Today (July 11, 2011) on the News Hour, we heard from two members of Congress, a Republican and a Democrat, about their views on the budget deadlock. Unfortunately the interviewer, Gwen Ifill, asked weak questions that left the audience – as she not very helpfully surmised – without key information. Can journalists help move the debate beyond he said/she said?
When the Republican said that the American people want spending to be cut to balance the budget, Ifill might usefully have pointed out that the public also supports – and has supported by big majorities for two years – increasing taxes on the rich. When the Republican argued that raising taxes on the “job creators” was a bad idea, Ifill might have noted that the “job creators” are jobs 11 million jobs short and that corporate tax revenue is at a 60 year low as a proportion of the budget. When the Republican argued that most businesses are so small that their owners do not file tax returns as corporations but rather as individuals, Ifill might have pointed out that most businesses’ revenue is so low that they will not be taxed by any proposal that is coming out of the White House. When Ifill asked if the Republicans were willing to pay a political price as part of a deal with the Democrats, who also would pay a price to get to a compromise on spending, the Republican said it was a big and sufficient sacrifice for Republicans to agree to increase the debt limit. No doubt the Club for Growth and the Business Roundtable will lambaste any tax increase. Ifill might helpfully have pointed out that the Republicans seem to be willing to pay a serious political price with voters of modest incomes by their proposal to abolish Medicare for everyone under 55, which is extremely unpopular.

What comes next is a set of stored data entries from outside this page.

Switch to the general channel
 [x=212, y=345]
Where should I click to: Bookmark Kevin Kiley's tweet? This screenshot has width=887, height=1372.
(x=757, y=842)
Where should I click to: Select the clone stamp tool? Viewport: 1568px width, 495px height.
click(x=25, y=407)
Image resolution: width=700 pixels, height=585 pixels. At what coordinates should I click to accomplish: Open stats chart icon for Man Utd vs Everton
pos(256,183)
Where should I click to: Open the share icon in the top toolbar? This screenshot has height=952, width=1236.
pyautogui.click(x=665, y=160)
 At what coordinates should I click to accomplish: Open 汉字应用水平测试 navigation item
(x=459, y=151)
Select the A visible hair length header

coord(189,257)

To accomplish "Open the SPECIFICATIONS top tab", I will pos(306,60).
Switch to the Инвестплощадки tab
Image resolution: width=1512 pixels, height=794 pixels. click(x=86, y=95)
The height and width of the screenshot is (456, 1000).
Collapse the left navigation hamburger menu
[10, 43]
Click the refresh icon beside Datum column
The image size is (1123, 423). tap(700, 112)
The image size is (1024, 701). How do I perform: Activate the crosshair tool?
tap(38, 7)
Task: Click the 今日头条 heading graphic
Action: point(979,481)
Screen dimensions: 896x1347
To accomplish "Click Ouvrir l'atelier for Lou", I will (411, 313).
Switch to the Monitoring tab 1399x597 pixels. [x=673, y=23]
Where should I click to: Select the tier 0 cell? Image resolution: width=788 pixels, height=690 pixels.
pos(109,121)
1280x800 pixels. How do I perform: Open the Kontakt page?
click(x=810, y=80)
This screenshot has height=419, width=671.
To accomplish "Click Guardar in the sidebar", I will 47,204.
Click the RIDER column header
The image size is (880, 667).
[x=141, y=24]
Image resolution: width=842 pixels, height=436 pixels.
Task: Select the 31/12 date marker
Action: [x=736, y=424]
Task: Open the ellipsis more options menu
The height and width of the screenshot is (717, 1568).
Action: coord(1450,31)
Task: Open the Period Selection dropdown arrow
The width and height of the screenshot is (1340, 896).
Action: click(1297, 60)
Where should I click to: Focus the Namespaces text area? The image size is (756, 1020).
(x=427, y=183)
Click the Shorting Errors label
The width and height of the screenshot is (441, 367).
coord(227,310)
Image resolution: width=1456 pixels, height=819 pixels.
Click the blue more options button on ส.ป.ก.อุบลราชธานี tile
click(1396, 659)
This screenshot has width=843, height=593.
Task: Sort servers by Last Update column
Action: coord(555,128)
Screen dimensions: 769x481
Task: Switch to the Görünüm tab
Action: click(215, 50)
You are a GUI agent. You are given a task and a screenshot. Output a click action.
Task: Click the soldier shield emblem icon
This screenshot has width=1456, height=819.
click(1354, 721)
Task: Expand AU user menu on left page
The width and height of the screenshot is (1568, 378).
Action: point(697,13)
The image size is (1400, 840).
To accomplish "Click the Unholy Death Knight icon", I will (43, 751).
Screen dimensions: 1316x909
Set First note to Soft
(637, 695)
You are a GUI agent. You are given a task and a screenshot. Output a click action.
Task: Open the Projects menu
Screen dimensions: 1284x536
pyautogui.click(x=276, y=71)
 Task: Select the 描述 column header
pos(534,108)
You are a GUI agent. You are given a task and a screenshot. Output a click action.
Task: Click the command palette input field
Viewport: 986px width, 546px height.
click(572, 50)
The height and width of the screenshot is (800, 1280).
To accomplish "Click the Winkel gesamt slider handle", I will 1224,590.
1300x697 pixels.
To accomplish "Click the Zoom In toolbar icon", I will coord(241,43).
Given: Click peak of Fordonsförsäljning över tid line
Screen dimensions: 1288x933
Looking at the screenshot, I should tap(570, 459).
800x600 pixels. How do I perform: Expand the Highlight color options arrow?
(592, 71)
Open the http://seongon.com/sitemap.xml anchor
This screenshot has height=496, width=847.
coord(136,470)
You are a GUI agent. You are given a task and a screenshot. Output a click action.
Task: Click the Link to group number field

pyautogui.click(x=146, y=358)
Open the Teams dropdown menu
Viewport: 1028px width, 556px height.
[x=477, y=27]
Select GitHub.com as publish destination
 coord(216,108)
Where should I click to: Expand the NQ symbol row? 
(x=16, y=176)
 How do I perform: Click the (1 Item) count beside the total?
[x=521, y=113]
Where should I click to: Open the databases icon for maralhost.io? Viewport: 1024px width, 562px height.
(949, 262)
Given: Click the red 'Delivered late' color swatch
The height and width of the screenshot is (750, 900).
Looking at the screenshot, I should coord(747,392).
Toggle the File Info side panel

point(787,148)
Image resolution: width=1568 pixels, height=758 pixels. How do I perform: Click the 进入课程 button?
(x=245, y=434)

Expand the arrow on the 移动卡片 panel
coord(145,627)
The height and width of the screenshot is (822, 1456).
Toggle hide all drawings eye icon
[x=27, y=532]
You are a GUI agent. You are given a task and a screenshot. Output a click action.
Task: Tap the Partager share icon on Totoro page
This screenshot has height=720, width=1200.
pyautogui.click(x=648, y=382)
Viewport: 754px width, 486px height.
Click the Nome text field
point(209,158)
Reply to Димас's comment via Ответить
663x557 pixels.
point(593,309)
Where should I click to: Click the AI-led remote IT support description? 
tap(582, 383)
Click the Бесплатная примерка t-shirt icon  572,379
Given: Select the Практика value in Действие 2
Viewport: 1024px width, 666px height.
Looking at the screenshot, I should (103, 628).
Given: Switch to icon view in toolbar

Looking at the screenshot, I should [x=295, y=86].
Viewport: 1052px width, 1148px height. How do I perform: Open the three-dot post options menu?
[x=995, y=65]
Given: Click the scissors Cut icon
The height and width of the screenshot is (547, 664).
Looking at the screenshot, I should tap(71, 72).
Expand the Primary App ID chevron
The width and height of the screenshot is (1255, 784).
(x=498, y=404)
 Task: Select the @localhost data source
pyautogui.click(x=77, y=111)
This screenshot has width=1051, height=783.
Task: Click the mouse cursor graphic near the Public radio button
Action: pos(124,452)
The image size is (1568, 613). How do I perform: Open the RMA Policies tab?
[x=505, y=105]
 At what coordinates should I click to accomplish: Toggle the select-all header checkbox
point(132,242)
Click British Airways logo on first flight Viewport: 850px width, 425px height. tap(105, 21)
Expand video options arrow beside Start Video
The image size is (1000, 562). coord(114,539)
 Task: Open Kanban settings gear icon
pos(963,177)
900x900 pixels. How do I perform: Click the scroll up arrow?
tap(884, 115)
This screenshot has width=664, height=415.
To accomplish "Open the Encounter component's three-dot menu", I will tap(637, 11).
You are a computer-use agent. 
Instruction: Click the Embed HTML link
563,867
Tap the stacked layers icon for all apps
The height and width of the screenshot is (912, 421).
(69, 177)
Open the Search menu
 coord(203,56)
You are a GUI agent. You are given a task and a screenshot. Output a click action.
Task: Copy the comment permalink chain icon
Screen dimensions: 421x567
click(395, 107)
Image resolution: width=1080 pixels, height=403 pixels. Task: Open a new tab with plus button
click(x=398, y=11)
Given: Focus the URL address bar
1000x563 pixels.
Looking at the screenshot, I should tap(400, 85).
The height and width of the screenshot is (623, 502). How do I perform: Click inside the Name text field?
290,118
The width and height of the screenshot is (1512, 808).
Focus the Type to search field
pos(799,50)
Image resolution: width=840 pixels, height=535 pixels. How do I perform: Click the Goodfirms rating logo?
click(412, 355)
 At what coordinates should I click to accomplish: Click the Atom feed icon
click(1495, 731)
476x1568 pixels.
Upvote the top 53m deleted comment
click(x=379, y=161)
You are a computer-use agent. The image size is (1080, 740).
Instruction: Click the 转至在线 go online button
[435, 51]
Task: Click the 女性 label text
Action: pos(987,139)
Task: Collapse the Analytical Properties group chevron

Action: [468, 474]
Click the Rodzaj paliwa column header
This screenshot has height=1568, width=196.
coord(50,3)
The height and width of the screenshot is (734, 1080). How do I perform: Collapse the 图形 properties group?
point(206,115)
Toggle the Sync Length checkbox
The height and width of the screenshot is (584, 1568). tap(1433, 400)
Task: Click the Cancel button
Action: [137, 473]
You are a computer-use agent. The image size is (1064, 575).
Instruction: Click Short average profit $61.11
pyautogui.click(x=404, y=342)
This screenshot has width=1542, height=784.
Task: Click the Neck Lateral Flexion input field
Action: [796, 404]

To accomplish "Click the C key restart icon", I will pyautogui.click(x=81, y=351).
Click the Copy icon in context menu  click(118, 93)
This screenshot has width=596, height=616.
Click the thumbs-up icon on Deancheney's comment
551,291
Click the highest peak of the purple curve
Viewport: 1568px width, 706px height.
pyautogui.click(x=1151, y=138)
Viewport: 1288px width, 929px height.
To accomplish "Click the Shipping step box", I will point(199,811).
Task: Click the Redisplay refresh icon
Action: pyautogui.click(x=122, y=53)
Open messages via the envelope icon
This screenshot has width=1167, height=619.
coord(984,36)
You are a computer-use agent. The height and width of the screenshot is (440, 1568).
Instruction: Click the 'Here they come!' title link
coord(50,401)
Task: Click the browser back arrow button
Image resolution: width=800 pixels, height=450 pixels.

When the Democrat got his chance, he excoriated the Republican’s smug sacrifice. He agreed that the sticking point in a potential compromise was tax increases on the wealthy, which he argued was a matter of fairness. The poor and elderly would be hurt by the House Republican budget whereas the rich would get off without paying an extra dime. Ifill might have asked him how the Democrats’ position would stimulate economic growth and employment. How does his concern for the poor and elderly help the working- and middle-classes? As is typical, the Democrat never took on the Republicans’ economic analysis and therefore fell into the old trap of wimpy hand-wringing. He was correct to reject the abolition of Medicare and any threat to the structure of Social Security pensions. But that is simply defending the position that the Republicans argue the Democrats should compromise in order to get the economy moving again.
Could we get past this old discussion? Could the Democrat actually challenge the Republican head on and say that the government creates jobs and should do so just because the private is not? Could the Democrat point out that the profits of the large corporations have recovered from the Great Recession and the bankers are receiving lavish salaries once again and, therefore, argue that these business leaders are not hiring because the incomes of working class people are too low or insecure to give them confidence to buy things? And that it is a terribly misguided policy to have cut 430,000 government workers from the payrolls in the last 18 months – not only are these the people who teach and provide public safety – but laying off public employees creates unemployment every bit as much as laying off private sector workers. That it is backwards to attack the ability of unions to negotiate higher pay in a recession when consumer incomes have stagnated. Of course, the Democrat might say, we should tax very high income individuals and corporations because we need to put that money to work so that Americans can go back to work.